Re: [patch] mm, memcg: provide a stat to describe reclaimable memory

From: David Rientjes <rientjes@google.com>
To: Chris Down <chris@chrisdown.name>
Cc: Andrew Morton <akpm@linux-foundation.org>,
	Yang Shi <shy828301@gmail.com>,  Michal Hocko <mhocko@kernel.org>,
	Shakeel Butt <shakeelb@google.com>,
	 Yang Shi <yang.shi@linux.alibaba.com>,
	Roman Gushchin <guro@fb.com>,  Greg Thelen <gthelen@google.com>,
	Johannes Weiner <hannes@cmpxchg.org>,
	 Vladimir Davydov <vdavydov.dev@gmail.com>,
	cgroups@vger.kernel.org,  linux-mm@kvack.org
Subject: Re: [patch] mm, memcg: provide a stat to describe reclaimable memory
Date: Fri, 17 Jul 2020 12:37:57 -0700 (PDT)	[thread overview]
Message-ID: <alpine.DEB.2.23.453.2007171226310.3398972@chino.kir.corp.google.com> (raw)
In-Reply-To: <20200717121750.GA367633@chrisdown.name>

On Fri, 17 Jul 2020, Chris Down wrote:

> > With the proposed anon_reclaimable, do you have any reliability concerns?
> > This would be the amount of lazy freeable memory and memory that can be
> > uncharged if compound pages from the deferred split queue are split under
> > memory pressure.  It seems to be a very precise value (as slab_reclaimable
> > already in memory.stat is), so I'm not sure why there is a reliability
> > concern.  Maybe you can elaborate?
> 
> Ability to reclaim a page is largely about context at the time of reclaim. For
> example, if you are running at the edge of swap, at a metric that truly
> describes "reclaimable memory" will contain vastly different numbers from one
> second to the next as cluster and page availability increases and decreases.
> We may also have to do things like look for youngness at reclaim time, so I'm
> not convinced metrics like this makes sense in the general case.
...
> Again, I'm curious why this can't be solved by artificial workingset
> pressurisation and monitoring. Generally, the most reliable reclaim metrics
> come from operating reclaim itself.
> 

Perhaps this is best discussed in the context I gave in the earlier 
thread: imagine a thp-backed heap of 64MB and then a malloc implementation 
doing MADV_DONTNEED over all but one page in every one of these 
pageblocks.

On a 4.3 kernel, for example, memory.current for the heap segment is now 
(64MB / 2MB) * 4KB = 128KB because we have synchronous splitting and 
uncharging of the underlying hugepage.  On a 4.15 kernel, for example, 
memory.current is still 64MB because the underlying hugepages are still 
charged to the memcg due to deferred split queues.

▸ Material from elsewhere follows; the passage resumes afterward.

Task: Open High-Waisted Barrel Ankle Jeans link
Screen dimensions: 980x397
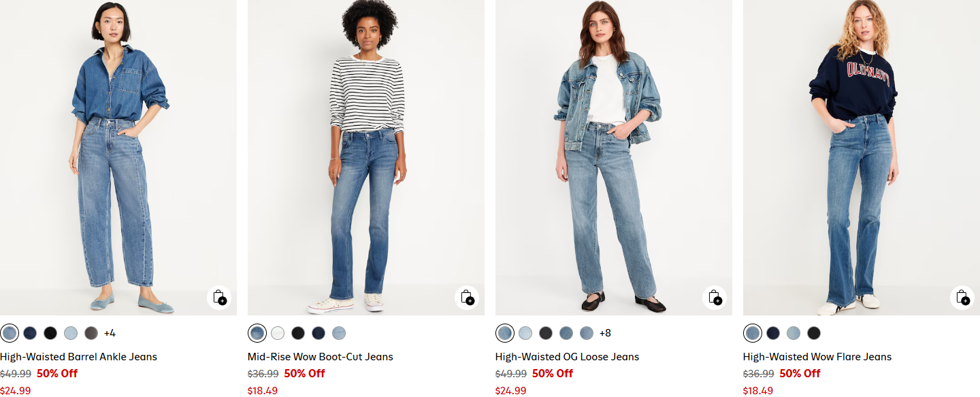Action: point(78,357)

For any application that monitors this, pressurization is not going to 
help: the memory will be reclaimed under memcg pressure but we aren't 
facing that pressure yet.  Userspace could identify this as a memory leak 
unless we describe what anon memory is actually reclaimable in this 
context (including on systems without swap).  For any entity that uses 
this information to infer if new work can be scheduled in this memcg (the 
reason MemAvailable exists in /proc/meminfo at the system level), this is 
now dramatically skewed.

At worse, on a swapless system, this memory is seen from userspace as 
unreclaimable because it's charged anon.

Do you have other suggestions for how userspace can understand what anon 
is reclaimable in this context before encountering memory pressure?  If 
so, it may be a great alternative to this: I haven't been able to think of 
such a way other than an anon_reclaimable stat.